Database: PubMed
Entry: 10447256
LinkDB: 10447256
Original site: 10447256 
     Espinosa-Parrilla Y, Morell M, Souto JC, Tirado I, Fontcuberta J, Estivill X,
     Sala N.
     Protein S gene analysis reveals the presence of a cosegregating mutation in most 
     pedigrees with type I but not type III PS deficiency.
     Hum Mutat. 1999;14(1):30-9. doi:
     DNA sequence analysis of the protein S gene (PROS1) in 22 Spanish probands with
     type I or III PS deficiency, has allowed the identification of 10 different
     mutations and 2 new sequence variants in 15 probands. Nine of the mutations, 8 of
     which are novel, cosegregate with type I or quantitative PS deficiency in 12 of
     the 13 pedigrees analyzed. One of these mutations (Q238X) also cosegregates with 
     both type I and III PS-deficient phenotypes coexisting in a type I/III pedigree. 
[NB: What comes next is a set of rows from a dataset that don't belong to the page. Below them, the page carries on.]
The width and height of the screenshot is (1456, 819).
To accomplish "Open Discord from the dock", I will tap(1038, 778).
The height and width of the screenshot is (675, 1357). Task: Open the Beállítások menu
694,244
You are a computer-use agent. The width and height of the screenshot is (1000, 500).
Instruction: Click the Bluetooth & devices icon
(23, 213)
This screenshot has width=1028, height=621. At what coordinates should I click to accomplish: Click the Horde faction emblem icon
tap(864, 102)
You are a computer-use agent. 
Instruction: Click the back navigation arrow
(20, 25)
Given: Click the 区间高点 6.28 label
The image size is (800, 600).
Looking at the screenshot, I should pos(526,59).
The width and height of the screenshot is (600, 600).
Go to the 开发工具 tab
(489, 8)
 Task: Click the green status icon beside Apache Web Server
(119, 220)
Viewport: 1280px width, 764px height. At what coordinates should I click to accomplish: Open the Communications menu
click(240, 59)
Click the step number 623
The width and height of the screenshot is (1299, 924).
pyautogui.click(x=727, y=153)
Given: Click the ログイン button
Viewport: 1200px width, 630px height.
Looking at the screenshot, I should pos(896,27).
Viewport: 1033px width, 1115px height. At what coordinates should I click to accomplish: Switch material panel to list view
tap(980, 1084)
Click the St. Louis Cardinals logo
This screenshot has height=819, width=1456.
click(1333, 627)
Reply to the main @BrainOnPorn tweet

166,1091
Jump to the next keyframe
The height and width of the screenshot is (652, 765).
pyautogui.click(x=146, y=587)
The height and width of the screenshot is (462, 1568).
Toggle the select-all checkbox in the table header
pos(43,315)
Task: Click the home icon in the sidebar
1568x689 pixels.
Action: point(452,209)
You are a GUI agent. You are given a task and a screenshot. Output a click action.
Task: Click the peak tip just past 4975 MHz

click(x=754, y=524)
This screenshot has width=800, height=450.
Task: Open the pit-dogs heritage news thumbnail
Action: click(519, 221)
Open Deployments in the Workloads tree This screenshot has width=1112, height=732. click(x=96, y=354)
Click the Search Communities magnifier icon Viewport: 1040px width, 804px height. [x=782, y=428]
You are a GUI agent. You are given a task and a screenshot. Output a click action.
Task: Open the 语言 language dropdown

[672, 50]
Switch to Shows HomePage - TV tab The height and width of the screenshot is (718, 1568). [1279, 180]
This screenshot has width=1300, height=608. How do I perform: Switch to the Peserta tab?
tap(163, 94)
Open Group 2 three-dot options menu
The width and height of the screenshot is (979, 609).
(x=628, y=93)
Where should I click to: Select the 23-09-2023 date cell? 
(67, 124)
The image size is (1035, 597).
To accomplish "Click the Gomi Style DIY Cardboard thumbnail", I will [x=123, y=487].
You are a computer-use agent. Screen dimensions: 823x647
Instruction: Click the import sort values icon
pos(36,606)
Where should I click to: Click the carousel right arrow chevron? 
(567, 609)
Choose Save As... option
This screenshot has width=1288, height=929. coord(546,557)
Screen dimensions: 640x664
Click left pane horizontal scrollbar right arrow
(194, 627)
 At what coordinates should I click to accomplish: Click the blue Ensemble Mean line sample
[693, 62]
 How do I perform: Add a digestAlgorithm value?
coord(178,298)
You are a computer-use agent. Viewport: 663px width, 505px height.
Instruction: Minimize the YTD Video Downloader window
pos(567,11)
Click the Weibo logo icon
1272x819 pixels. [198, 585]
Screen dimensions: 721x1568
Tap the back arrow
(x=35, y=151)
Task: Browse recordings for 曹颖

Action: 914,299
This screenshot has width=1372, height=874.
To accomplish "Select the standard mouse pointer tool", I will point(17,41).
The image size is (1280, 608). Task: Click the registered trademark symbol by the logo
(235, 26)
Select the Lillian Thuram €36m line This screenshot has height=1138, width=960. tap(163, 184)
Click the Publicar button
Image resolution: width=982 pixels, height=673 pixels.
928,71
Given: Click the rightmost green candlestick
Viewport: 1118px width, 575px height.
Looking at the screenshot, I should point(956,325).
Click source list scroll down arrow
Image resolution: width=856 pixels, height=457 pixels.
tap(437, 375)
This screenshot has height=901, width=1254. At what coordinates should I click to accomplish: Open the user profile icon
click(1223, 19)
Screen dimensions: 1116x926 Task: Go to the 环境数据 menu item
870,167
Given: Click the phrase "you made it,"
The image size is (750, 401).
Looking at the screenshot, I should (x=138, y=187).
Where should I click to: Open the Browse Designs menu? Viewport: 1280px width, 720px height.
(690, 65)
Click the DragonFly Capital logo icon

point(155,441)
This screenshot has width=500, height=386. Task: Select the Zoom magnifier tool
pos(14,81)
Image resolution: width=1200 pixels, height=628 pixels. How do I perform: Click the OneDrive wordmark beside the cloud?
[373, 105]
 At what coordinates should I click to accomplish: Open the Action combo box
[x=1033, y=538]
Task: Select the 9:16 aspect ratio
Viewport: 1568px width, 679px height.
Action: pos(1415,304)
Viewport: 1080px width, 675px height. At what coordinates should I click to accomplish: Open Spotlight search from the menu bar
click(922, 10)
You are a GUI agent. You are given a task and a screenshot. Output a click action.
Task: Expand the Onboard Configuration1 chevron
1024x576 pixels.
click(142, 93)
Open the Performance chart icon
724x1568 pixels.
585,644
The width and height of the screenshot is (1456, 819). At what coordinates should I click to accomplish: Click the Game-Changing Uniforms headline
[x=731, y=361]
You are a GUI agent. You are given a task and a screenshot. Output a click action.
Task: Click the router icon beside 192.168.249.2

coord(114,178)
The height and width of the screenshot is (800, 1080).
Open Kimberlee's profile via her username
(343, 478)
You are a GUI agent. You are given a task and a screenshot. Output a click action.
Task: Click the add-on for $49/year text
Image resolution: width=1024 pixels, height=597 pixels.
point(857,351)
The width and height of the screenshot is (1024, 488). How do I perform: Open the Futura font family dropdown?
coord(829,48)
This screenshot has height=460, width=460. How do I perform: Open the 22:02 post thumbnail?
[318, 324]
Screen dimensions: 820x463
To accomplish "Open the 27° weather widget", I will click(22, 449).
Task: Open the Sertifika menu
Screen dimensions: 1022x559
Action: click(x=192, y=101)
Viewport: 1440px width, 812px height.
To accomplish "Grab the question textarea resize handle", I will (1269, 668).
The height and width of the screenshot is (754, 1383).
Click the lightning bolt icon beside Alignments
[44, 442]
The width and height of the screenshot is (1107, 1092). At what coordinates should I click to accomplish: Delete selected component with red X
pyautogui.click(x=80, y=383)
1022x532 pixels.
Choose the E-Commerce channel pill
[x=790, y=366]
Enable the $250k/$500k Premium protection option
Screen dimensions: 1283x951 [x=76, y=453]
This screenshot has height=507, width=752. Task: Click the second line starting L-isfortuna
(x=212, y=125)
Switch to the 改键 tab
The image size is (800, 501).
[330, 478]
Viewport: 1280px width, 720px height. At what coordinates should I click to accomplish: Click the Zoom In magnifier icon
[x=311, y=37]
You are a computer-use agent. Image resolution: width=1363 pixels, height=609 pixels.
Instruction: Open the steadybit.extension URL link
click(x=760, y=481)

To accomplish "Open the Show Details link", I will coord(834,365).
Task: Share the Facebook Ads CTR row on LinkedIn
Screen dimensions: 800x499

     Another mutation identified in a pedigree with these two PS phenotypes is the
     missense mutation R520G, present in the homozygous form in the type I propositus 
     and in the heterozygous form in his type III relatives. By contrast, no
     cosegregating PROS1 mutation has been found in any of the six families with only 
     type III phenotypes. Three of these families, as well as the two families with
     type I and I/III phenotypes where no other PROS1 mutation has been identified,
     segregate the P allele of the S460P variant, although this allele does not always
     cosegregate with the deficient phenotype. From these results we conclude that
     while mutations in PROS1 are the main cause of type I PS deficiency, the
     molecular basis of the type III phenotype is probably more complex, with many
     cases not being explained by a PROS1 mutation.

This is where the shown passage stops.